**Directions**
Set out exactly, and with nothing added, the line containing "Dismiss the 1 Issue badge with X" and every line after it through the final line of the data.

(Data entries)
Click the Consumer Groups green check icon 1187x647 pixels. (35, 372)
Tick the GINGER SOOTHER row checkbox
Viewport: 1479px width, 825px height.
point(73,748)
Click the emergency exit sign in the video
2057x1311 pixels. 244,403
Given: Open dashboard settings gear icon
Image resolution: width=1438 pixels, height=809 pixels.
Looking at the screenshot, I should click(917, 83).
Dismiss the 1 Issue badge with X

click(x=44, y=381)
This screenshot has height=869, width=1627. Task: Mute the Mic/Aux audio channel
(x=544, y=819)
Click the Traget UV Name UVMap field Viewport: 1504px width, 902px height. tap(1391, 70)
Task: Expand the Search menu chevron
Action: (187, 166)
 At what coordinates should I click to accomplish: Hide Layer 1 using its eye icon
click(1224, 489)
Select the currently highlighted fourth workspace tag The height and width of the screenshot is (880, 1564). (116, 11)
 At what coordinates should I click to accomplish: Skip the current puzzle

**Response**
Dismiss the 1 Issue badge with X

click(x=44, y=381)
This screenshot has height=869, width=1627. Task: Mute the Mic/Aux audio channel
(x=544, y=819)
Click the Traget UV Name UVMap field Viewport: 1504px width, 902px height. tap(1391, 70)
Task: Expand the Search menu chevron
Action: (187, 166)
 At what coordinates should I click to accomplish: Hide Layer 1 using its eye icon
click(1224, 489)
Select the currently highlighted fourth workspace tag The height and width of the screenshot is (880, 1564). (116, 11)
 At what coordinates should I click to accomplish: Skip the current puzzle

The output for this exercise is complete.